CO 003: PHARMACOLOGIC INTERVENTION OF CASEIN KINASE 2 (CK2)-MEDIATED PRO-SURVIVAL AND PROLIFERATIVE SIGNALING ON T-CELL ACUTE LYMPHOBLASTIC LEUKEMIA (T-ALL)

Perera Y1, Melao A2, Miranda J3, Perea SE1, Barata JT.2

1Laboratory of Molecular Oncology, Division of Pharmaceuticals, Center for Genetic Engineering and Biotechnology (CIGB), P.O. Box 6162, CP 10600, C. Habana, Cuba. E-mail: yasser.perera@cigb.edu.cu
2Cancer Biology Unit, Instituto de Medicina Molecular, Faculdade de Medicina da Universidade de Lisboa Ed. Egas Moniz – P3-C48 Av. Prof. Egas Moniz 1649-028 Lisboa, Portugal.
3Bioinformatics Department, CIGB, Havana, Cuba.
Abstract

Introduction: Despite sustained advances in the treatment of T-cell Acute Lymphoblastic Leukemia (T-ALL) mortality rates are still unacceptable high, stressing the necessity to develop new therapeutic compounds. The role of CK2 on T-ALL biology has been recently addressed by experimental and clinical data. Such findings uncover the relevance of CK2-mediated phosphorylation on PTEN inactivation, leading to an aberrant PI3K/Akt signaling and increasing T-ALL survival and proliferation. Importantly, emerging evidences also connect CK2 activity with IL-7-mediated signaling, a cytokine with leukemia supportive effect. Here, we analyzed the impact of CIGB-300 peptide, a molecule designed to block CK2-mediated phosphorylation by direct binding to conserved phosphoaceptor domain on its substrates, on T-ALL biology.

Methods: CIGB-300´s antiproliferative effect was assessed on T-ALL cell lines representing common genetic lesions and differentiation stages (n=8) using Alamar blue and H3-thymidine assays. Cytotoxicity and cell cycle distribution were determined by FACS using AnnexinV7AAD and PI staining, respectively. IL7-mediated activation on primary-like TAIL7 (IL7-dependend) and HPB-ALL (IL7-responsible) cells was determined by FSC vs.
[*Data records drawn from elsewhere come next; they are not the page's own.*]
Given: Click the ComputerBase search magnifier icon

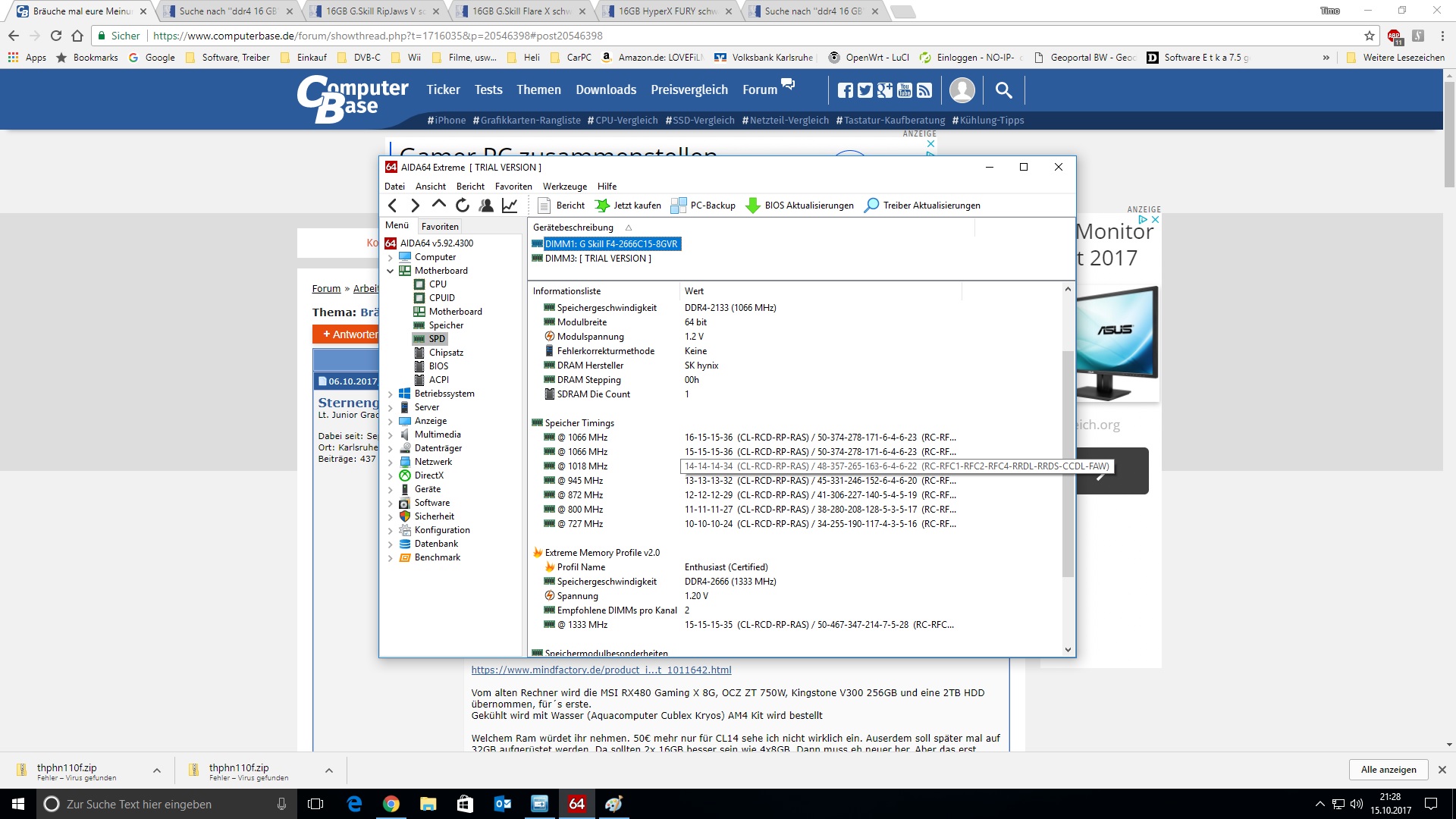Looking at the screenshot, I should [x=1003, y=90].
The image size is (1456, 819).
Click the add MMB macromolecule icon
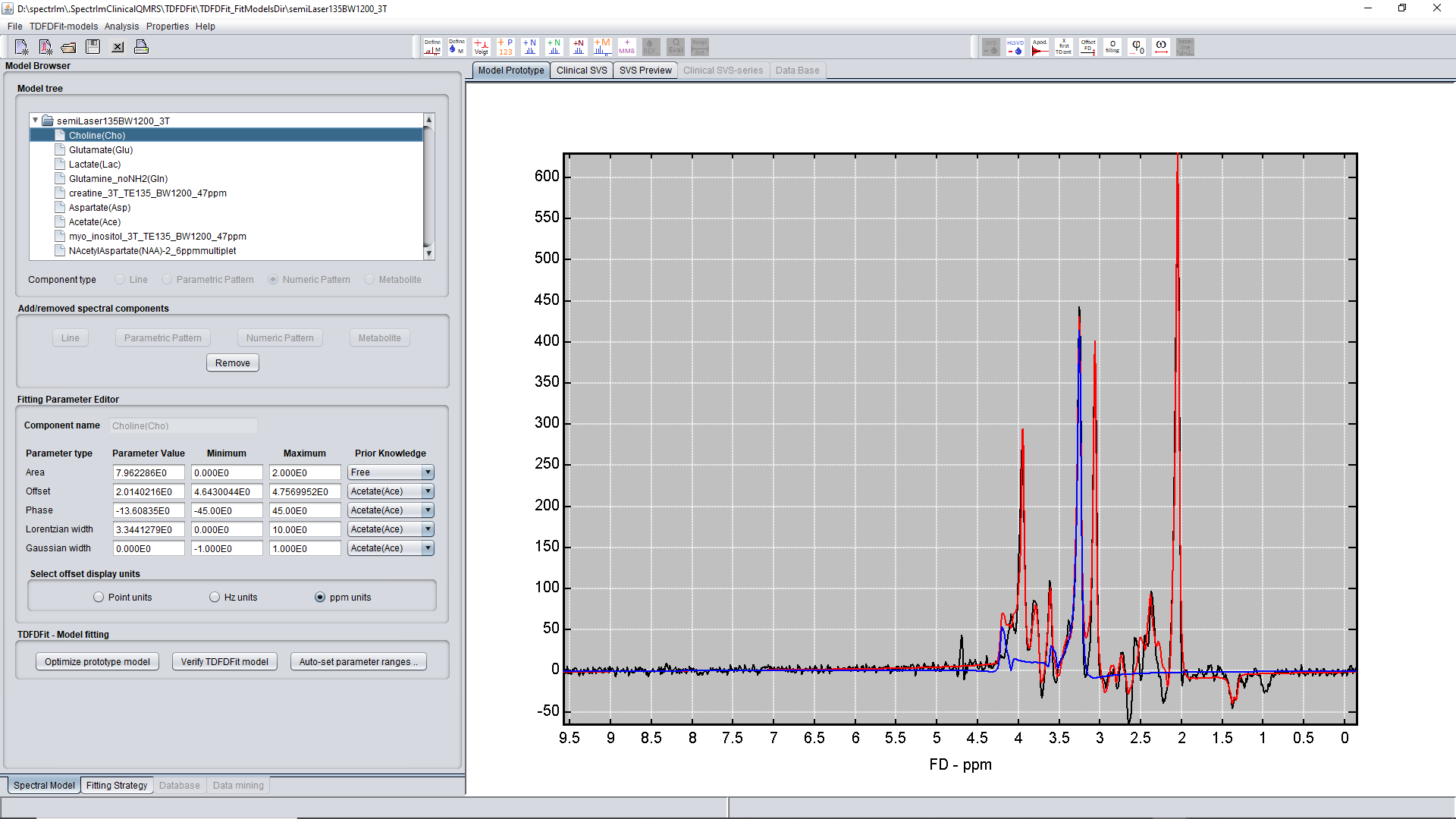pos(626,47)
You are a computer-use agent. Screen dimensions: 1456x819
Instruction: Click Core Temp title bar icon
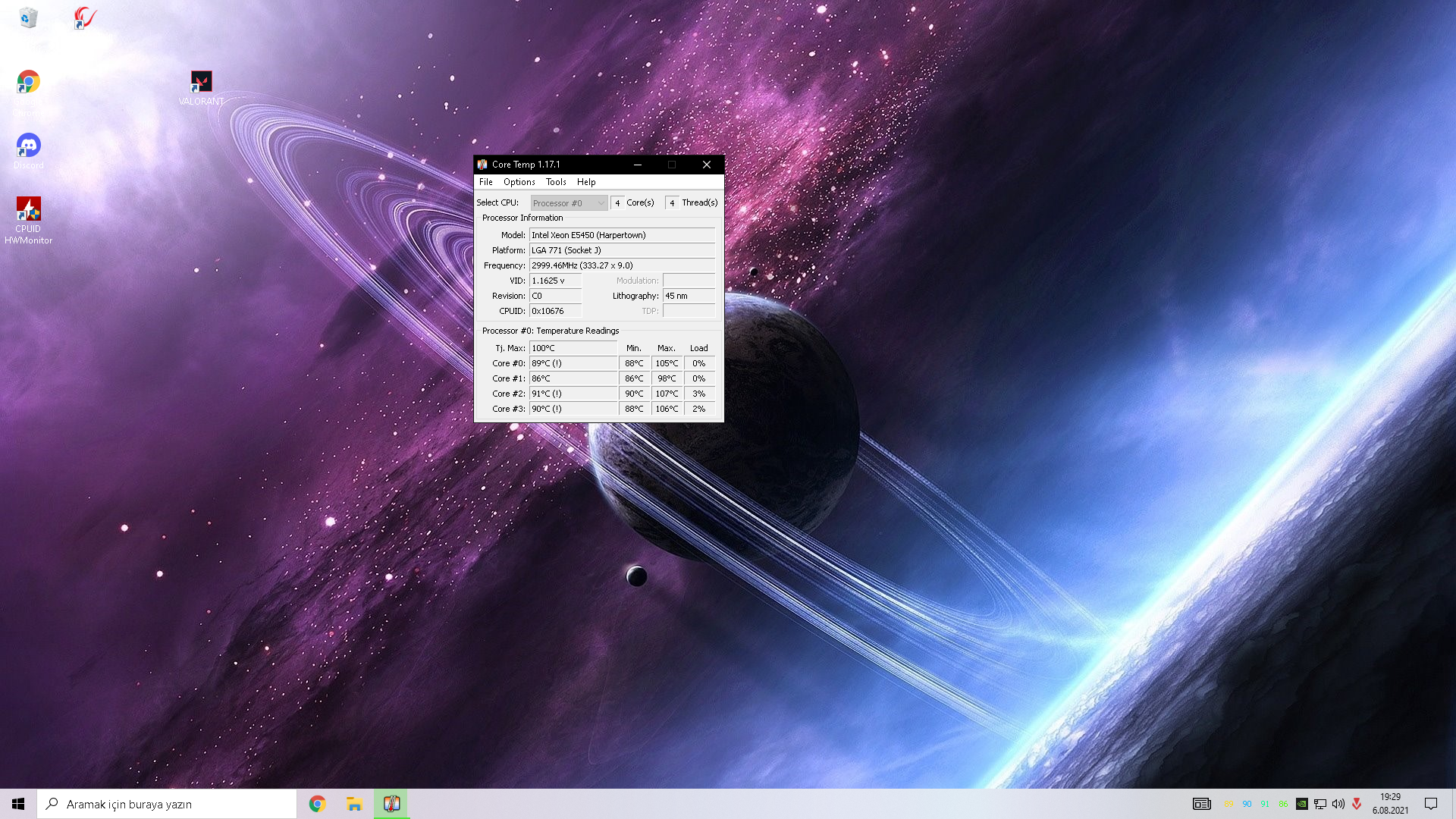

SSC analysis. CIGB-300´s cytotoxic effects was verified in co-culture experiments using transfected murine stromal cells (OP9DL1) and primary leukemia cells from patients (n=6). Signaling experiments were performed by western blot.

Results: CIGB-300´s exerted a dose-response antiproliferative effect on T-ALL cells (IC50 mean= 24 µM) which can be explained by direct induction of cell death. Such effect overcomes IL7-mediated activation and viability boost, both in cell lines and patient samples, while prevents stromal support in vitro. Signaling experiments point to two described CK2 substrates as potential targets for CIGB-300 on T-ALL (i.e. NPM/B23 and P27) while in the context of IL7-stimulation putative new unexpected target(s) emerge upstream in JAK-STAT signaling axis (i.e. JAK1).

Conclusion: Our data support the suitability of anti-CK2 pharmacologic interventions to impair T-ALL survival and proliferation even in the context of aberrant IL7-IL7R signaling.